2 to 4 percent of compound shown in a general formula I-14,

5 to 8 percent of compound shown in a general formula II-2,

8 to 11 percent of compound shown in a general formula II-6,

4 to 8 percent of compound shown in a general formula II-12,

4 to 6 percent of compound shown in a general formula II-19,

4 to 7 percent of compound shown in a general formula II-21,

10 to 15.5 percent of compound shown in a general formula III-2,

8 to 13 percent of compound shown in a general formula III-4,

2 to 8 percent of compound shown in a general formula III-28,

2 to 8 percent of compound shown in a general formula III-29,

2 to 10 percent of compound shown in a general formula III-39,

8% -13% of a compound of the general formula III-40

3 to 5 percent of compound shown in a general formula IV-1,

4 to 10 percent of compound shown in the general formula IV-2.

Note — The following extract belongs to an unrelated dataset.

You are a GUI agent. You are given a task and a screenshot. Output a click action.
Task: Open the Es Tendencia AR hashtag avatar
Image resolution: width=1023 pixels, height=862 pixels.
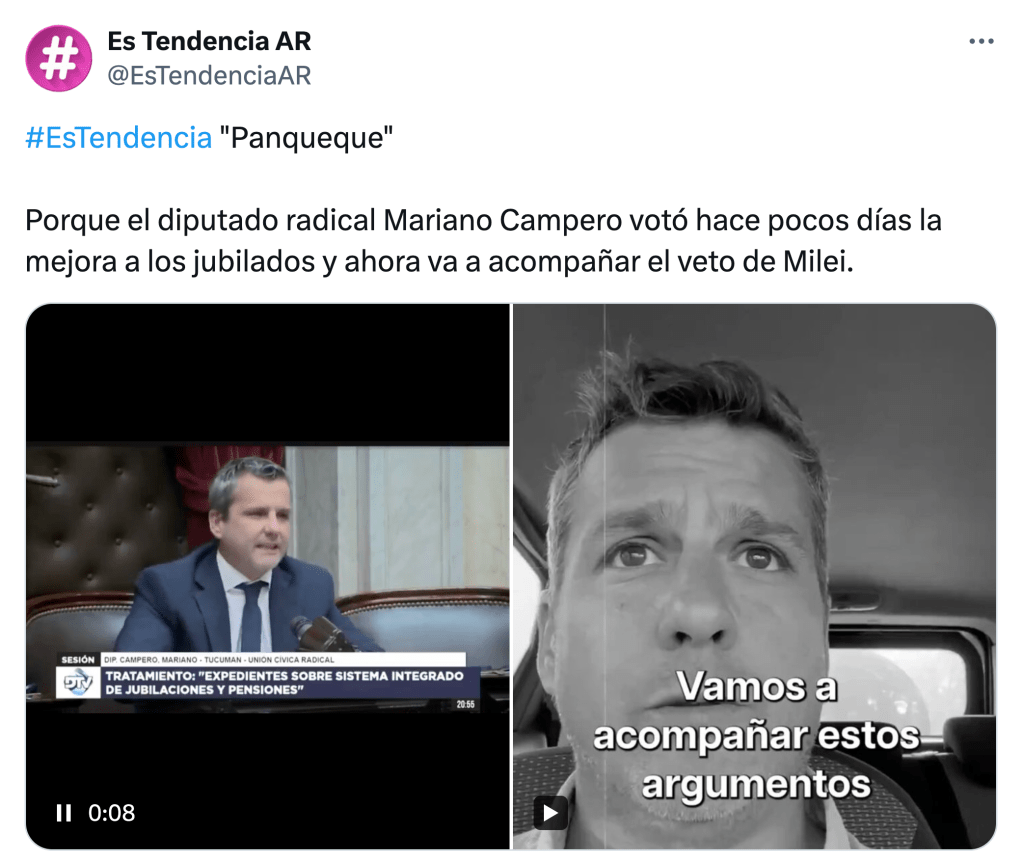(x=58, y=59)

In the negative wide-temperature-phase liquid crystal composition material, the compound shown in the general formula I accounts for 1-30 wt%, preferably 2-22 wt%, and more preferably 2-19 wt%; the compound shown in the general formula II is 0.5-75%, preferably 1-65%, more preferably 2-58%; the compound shown in the general formula III is 0.5-88%, preferably 1-80%, and more preferably 2-74%; the compound shown in the general formula IV is 2-30%, preferably 3-20%, and more preferably 4-15%.

The wide-temperature fast-response negative liquid crystal composition material has high clearing point, low melting point, wider phase temperature range and fast response time, can be applied to wide-temperature liquid crystal displays, and is particularly suitable for vehicle-mounted liquid crystal displays. The response speed of the vehicle-mounted liquid crystal can be improved, and the problems of smear and unsmooth display picture caused by slow response time of the vehicle-mounted liquid crystal are solved.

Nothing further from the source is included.